Half a million people intend to retire within the next five years. However, it’s unlikely that anyone is truly prepared for what lies ahead.

Life doesn’t always go to plan. Things change – markets can move the wrong way, relationships can break down, you may receive a sizeable inheritance or downsize your family home. Any change can have an emotional and financial impact, regardless of whether it’s planned or out of the blue.

In the first of two articles, we look at what to consider when a younger spouse turns Age Pension age, and the financial impacts of downsizing the family home.

Younger spouse turning Age Pension age
Converting super to income when your spouse turns Age Pension age.

One advantage of having a younger spouse when retirement is approaching is being able to split super and potentially increase the older spouse’s Age Pension.

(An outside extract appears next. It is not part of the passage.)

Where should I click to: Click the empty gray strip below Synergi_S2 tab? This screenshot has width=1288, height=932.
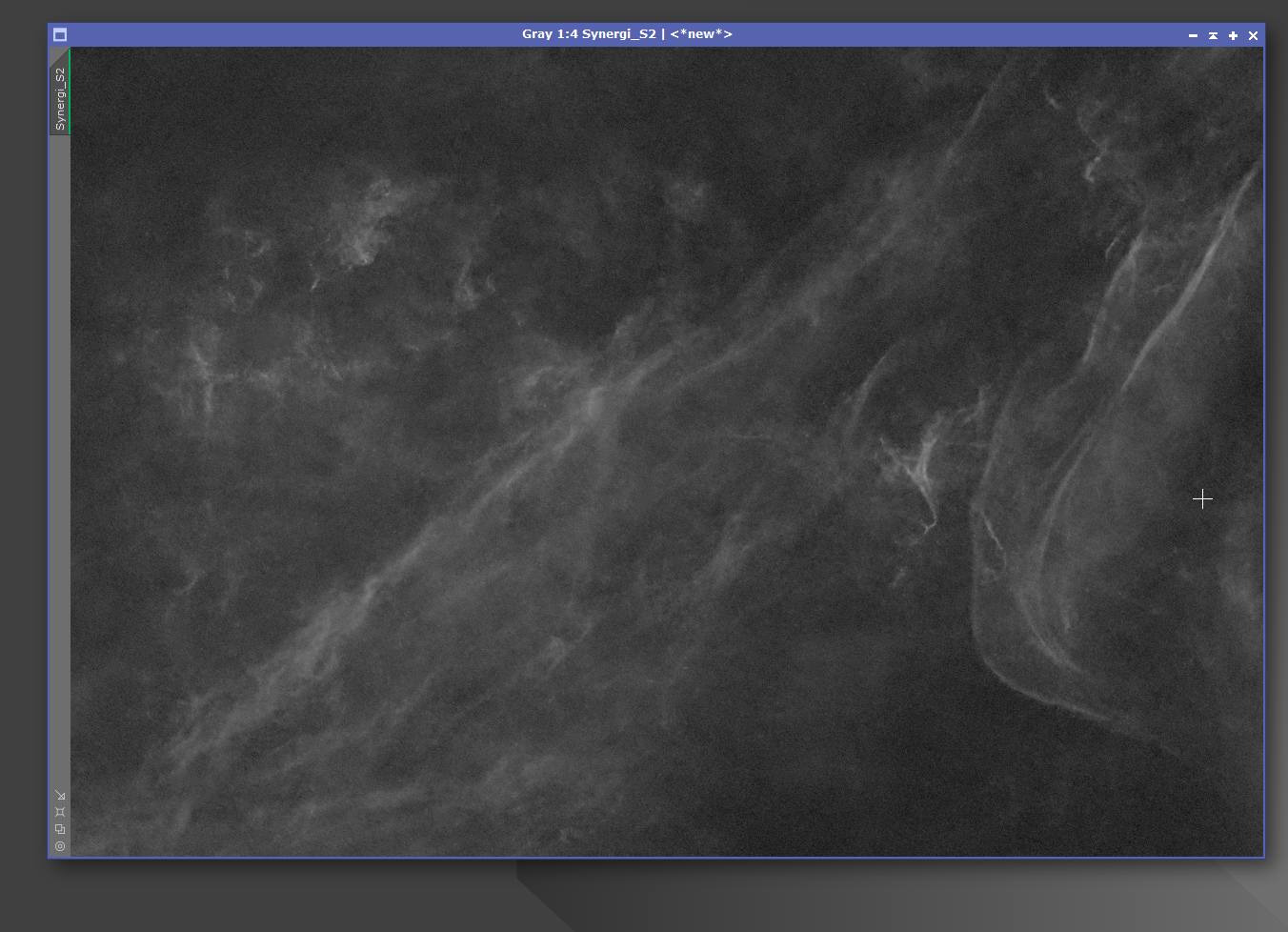tap(60, 457)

However, once the younger spouse hits Age Pension age, his or her retirement income strategy might need to change.

Considerations
Chelsea and Callum are homeowners. Callum turns Age Pension age so he begins drawing down on his super by converting it to an account-based pension.

Before speaking to their financial adviser, they wonder if they should:

  1. Consider gifting a significant amount to their children as a way of reducing their assessable assets despite not having clarity about the potential impact on their Age Pension.
  2. Rework their budget, and look at how they can spend less and save more, so they don’t have to worry so much about running out of money in retirement.
  3. Look at investing some of their super to produce retirement income to gain the certainty of having enough income for the rest of their lives.

When a younger spouse turns Age Pension age, super could be converted to provide retirement income. Contact your financial adviser to find out how a lifetime annuity could help you with income for life.

Downsizing
Moving to a smaller home shouldn’t shrink your retirement income.

There are a number of life changes that can impact retirement income – unlocking capital by downsizing is one that may affect your Age Pension entitlements.

Downsizing is a great way to free up capital for you to invest for retirement income. But downsizing can also impact your Age Pension entitlements. If you’re keen to make this move, your retirement plans may need to change as well.

Considerations
Cathy and Carlos are both 68 and have increased their total assessable assets from $400,000 to $700,000 by downsizing to a smaller home.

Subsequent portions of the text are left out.